項目 阿多岐層 あたぎそう
関連項目 凡例解説>第四紀堆積層>その他の地域>阿多岐層
地点 郡上市白鳥町阿多岐
見学地点の位置・概要    県道316号鮎立恩地線は、鷲ヶ岳(標高1,672m)の西麓を高鷲町鷲見(わしみ)から白鳥町野添へ大きな曲線を描きながらもおおよそ南北に走っている。その途中に阿多岐地区があり、鷲ヶ岳から西流する阿多岐川に沿って盆地状の緩斜面を作っている。県道はその中を貫き、阿多岐ダム沿いに作られた阿多岐トンネルを経て白鳥町中心部へ向かう。阿多岐トンネルの北側出口から北東500mほどの地点にT字路があり、そこを板倉川南岸に沿って進むと、南側の山腹に建設会社の車庫・倉庫があり、その裏手に白色の阿多岐層が見える。
見学地点の解説    倉庫・車庫前の広場を奥へ進むときれいな阿多岐層の露出面が現われる。白色の珪藻土層と淡赤紫色の火山灰層がリズミカルに繰り返しながら互層をなして右へ傾斜して露出しており、左側に詳しい解説板が立っている。倉庫・車庫の裏手にも大きな崖があり、そこでは白色の珪藻土層が乱されて堆積しており、複雑な模様をなして見られる。ただし、倉庫・車庫周辺は私有地であることを十分に理解して見学しなければならず、現場への立ち入りには必ず許可を得る必要があり、防犯管理上の理由から立入禁止となる場合には道路上からの観察となる。なお、ここの阿多岐層に含まれる珪藻土層は良質の資源として利用されていたことがあり、かつては板倉川の河岸から横穴の坑道が掘られて良質の珪藻土が採掘されていた。
ジオの視点    阿多岐層は、長良川の最上流部にあたる烏帽子・鷲ヶ岳火山および大日ヶ岳火山の山麓において、見かけ上は両火山体を構成する火山岩類の基底層のように点在して分布する。層厚は最大で40mほどであり、凝灰質砂岩・シルト岩などの湖沼成の堆積物からなり、場所により珪藻土層をともなう。珪藻土は、藻類の一種である珪藻が海や湖沼などで大量に繁殖して死滅し、その死骸が水底に沈殿したものであり、ここでは烏帽子・鷲ヶ岳火山の活動と関連して形成された湖沼に沈殿したものと考えられている。

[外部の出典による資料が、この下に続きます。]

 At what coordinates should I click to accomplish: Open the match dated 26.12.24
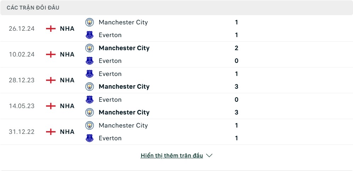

写真 阿多岐板倉に露出する阿多岐層(白色の珪藻土層が乱されて堆積している
(撮影:小井土由光)
写真 阿多岐層中の珪藻土(白色)と火山灰層(淡赤紫色)のリズミカルな互層
(撮影:勝田長貴)
烏帽子・鷲ヶ岳火山
郡上市と高山市の境界にまたがり、南北約33km、東西約18kmの広範囲に広がる火山体であり、復元総体積は約66km3とされている。その中央部に南北に流れる一色川により大きく烏帽子岳(標高1625m)と鷲ヶ岳(標高1671m)の山体に分けられており、多くの谷により開析されているため、火山地形はほとんど残されていない。九頭竜火山列における他の火山が溶岩層を主体とする成層火山を形成しているのに対して、火砕流や岩屑なだれによる堆積物をともなう点がやや異なる。大規模な山体崩壊堆積物と水底堆積物を境に古期火山と新期火山に分けられており、前者はおもに山体の西部から北部にかけて分布し、阿多岐層を覆い、角閃石斑晶に富む安山岩質溶岩と同質の火砕流堆積物などからなる。後者はおもに山体の南部から東部にかけて分布し、前者に比べて角閃石斑晶の少ない安山岩類からなり、複数枚の溶岩層やblock and ash flow堆積物などで構成され、それらを覆う土石流堆積物などが山麓部に分布する。
大日ヶ岳火山
長良川の最上流部域にあって、大日ヶ岳(標高1709m)を中心に南北約8km、東西約10kmに広がる火山体であり、復元総体積は約16km3とされている。おもに比較的小規模な安山岩質の溶岩層からなることを特徴としている。山頂部付近の2ヶ所に火口跡と推定されている凹地があり、すべてそれらから噴出したと考えられている。火砕流堆積物や火山角礫岩などの火砕岩は少ない。九頭竜火山列の火山体の中では比較的若い時期に活動した火山である。